__Directions for this task__. Could you rewrite the listing below, swapping every "Where should I click to" for "What should I click to" and leaving everything else untouched?

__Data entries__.
▼

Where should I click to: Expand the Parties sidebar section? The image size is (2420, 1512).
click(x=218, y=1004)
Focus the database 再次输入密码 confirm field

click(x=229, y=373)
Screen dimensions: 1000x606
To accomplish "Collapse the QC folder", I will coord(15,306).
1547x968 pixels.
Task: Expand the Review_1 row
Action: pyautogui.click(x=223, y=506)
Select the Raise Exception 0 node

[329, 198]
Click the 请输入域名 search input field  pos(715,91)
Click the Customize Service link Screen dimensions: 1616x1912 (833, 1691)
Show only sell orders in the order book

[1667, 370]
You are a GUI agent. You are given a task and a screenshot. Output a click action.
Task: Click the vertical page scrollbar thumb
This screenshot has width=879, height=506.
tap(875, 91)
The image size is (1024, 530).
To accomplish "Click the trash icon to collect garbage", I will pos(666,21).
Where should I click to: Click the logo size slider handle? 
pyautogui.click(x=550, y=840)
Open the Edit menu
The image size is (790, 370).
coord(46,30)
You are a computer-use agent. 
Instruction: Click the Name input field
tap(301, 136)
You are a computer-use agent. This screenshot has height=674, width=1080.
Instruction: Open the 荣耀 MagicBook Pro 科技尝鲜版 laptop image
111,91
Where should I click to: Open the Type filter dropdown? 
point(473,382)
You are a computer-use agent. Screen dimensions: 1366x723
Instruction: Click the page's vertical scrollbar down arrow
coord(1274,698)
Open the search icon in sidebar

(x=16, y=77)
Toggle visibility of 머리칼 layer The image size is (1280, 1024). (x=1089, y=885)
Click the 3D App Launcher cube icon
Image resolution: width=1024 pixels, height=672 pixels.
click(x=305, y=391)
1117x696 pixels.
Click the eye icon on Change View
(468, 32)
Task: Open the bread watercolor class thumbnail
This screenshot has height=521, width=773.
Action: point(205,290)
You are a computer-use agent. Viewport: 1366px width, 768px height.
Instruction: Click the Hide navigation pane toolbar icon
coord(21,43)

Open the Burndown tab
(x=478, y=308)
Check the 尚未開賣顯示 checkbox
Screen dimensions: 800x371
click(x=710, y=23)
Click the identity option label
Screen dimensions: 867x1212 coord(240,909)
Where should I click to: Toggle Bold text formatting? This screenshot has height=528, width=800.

▲

__Answer to this problem__.
What should I click to: Expand the Parties sidebar section? The image size is (2420, 1512).
click(x=218, y=1004)
Focus the database 再次输入密码 confirm field

click(x=229, y=373)
Screen dimensions: 1000x606
To accomplish "Collapse the QC folder", I will coord(15,306).
1547x968 pixels.
Task: Expand the Review_1 row
Action: pyautogui.click(x=223, y=506)
Select the Raise Exception 0 node

[329, 198]
Click the 请输入域名 search input field  pos(715,91)
Click the Customize Service link Screen dimensions: 1616x1912 (833, 1691)
Show only sell orders in the order book

[1667, 370]
You are a GUI agent. You are given a task and a screenshot. Output a click action.
Task: Click the vertical page scrollbar thumb
This screenshot has width=879, height=506.
tap(875, 91)
The image size is (1024, 530).
To accomplish "Click the trash icon to collect garbage", I will pos(666,21).
What should I click to: Click the logo size slider handle? 
pyautogui.click(x=550, y=840)
Open the Edit menu
The image size is (790, 370).
coord(46,30)
You are a computer-use agent. 
Instruction: Click the Name input field
tap(301, 136)
You are a computer-use agent. This screenshot has height=674, width=1080.
Instruction: Open the 荣耀 MagicBook Pro 科技尝鲜版 laptop image
111,91
What should I click to: Open the Type filter dropdown? 
point(473,382)
You are a computer-use agent. Screen dimensions: 1366x723
Instruction: Click the page's vertical scrollbar down arrow
coord(1274,698)
Open the search icon in sidebar

(x=16, y=77)
Toggle visibility of 머리칼 layer The image size is (1280, 1024). (x=1089, y=885)
Click the 3D App Launcher cube icon
Image resolution: width=1024 pixels, height=672 pixels.
click(x=305, y=391)
1117x696 pixels.
Click the eye icon on Change View
(468, 32)
Task: Open the bread watercolor class thumbnail
This screenshot has height=521, width=773.
Action: point(205,290)
You are a computer-use agent. Viewport: 1366px width, 768px height.
Instruction: Click the Hide navigation pane toolbar icon
coord(21,43)

Open the Burndown tab
(x=478, y=308)
Check the 尚未開賣顯示 checkbox
Screen dimensions: 800x371
click(x=710, y=23)
Click the identity option label
Screen dimensions: 867x1212 coord(240,909)
What should I click to: Toggle Bold text formatting? This screenshot has height=528, width=800.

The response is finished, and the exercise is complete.